🤖 AI Summary
This work addresses the lack of theoretical understanding regarding the loss of expressive power in quantized Transformers when reduced numerical precision is employed to accelerate inference. By constructing a target function Γ inspired by equality functions and combining an explicit construction of finite-precision Transformers with communication complexity lower bounds, the study establishes—for the first time—a sharp theoretical threshold: there exists a critical precision level p such that Γ can be exactly realized with p bits per parameter, but not with p−1 bits. This single-bit critical phenomenon precisely characterizes the fine-grained trade-off between numerical precision and representational capacity, offering a rigorous theoretical foundation for task-aware quantization strategies.
📝 Abstract
Quantization reduces the numerical precision of Transformer computations and is widely used to accelerate inference, yet its effect on expressivity remains poorly characterized.
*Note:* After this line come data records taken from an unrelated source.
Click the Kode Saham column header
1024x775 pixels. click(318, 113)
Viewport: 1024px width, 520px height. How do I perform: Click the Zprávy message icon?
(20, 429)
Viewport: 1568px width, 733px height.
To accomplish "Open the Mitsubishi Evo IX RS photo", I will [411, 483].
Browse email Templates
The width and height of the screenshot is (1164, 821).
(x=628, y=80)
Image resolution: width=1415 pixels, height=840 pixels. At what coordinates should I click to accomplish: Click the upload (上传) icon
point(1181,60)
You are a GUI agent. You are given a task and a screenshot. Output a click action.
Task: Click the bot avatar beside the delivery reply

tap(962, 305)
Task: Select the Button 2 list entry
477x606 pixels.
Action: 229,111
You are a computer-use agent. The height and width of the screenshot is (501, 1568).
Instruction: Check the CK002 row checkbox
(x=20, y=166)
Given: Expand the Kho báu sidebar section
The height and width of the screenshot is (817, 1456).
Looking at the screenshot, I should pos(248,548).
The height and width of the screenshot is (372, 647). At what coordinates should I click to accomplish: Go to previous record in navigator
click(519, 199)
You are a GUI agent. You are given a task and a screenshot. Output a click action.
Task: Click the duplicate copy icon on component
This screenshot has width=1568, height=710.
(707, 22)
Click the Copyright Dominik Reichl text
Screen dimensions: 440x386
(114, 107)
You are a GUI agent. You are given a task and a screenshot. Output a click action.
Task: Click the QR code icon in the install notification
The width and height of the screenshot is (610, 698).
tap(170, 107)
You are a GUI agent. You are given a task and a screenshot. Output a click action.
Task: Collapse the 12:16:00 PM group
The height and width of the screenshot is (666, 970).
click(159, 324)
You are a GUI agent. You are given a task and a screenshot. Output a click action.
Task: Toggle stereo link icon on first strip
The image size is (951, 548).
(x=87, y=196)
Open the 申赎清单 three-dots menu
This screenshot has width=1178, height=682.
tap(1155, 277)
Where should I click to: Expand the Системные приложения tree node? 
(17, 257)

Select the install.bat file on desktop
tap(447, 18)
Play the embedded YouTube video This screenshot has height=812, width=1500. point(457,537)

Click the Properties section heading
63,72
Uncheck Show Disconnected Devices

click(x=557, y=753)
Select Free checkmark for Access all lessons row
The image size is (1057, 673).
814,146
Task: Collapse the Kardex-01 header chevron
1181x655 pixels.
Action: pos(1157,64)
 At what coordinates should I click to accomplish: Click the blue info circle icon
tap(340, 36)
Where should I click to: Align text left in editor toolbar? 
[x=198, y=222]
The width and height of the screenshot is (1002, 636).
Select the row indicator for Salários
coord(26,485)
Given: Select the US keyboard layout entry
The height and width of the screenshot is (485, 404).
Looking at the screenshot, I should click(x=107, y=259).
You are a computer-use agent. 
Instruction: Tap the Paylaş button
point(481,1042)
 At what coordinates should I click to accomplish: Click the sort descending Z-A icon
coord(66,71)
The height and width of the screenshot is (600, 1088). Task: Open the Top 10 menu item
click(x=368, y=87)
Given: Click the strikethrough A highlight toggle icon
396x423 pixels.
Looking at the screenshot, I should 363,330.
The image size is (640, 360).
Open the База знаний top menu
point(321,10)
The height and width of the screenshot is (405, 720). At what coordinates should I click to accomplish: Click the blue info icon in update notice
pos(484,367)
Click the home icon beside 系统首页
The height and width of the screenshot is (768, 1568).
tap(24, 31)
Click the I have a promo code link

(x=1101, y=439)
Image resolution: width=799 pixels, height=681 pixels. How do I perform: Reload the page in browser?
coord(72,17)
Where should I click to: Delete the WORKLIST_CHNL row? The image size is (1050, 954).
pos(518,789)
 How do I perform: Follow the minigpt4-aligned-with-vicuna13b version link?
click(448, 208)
We demonstrate a fine-grained theoretical tradeoff between expressivity and precision: For every p we exhibit a function {\Gamma}, inspired by the equality function, and prove that a one-layer softmax Transformer can compute {\Gamma}, with p bits of precision, but not with p-1 bits of precision. This result concretely explains the widely observed phenomenon of empirical loss of expressivity when quantization is used. Practically, it suggests that tasks requiring equality-like comparisons (exact match, membership, etc.) are especially sensitive to quantization. Dropping even one bit can cross a threshold where the model cannot represent the needed comparison reliably. Thus, it paves the way for developing heuristics that will help practitioners choose how much quantization is possible: the precision should be chosen as a function of the length of equality to be checked for the specific task. Our proofs combine explicit finite-precision Transformer constructions with communication-complexity lower bounds, yielding a tight"one-bit"threshold.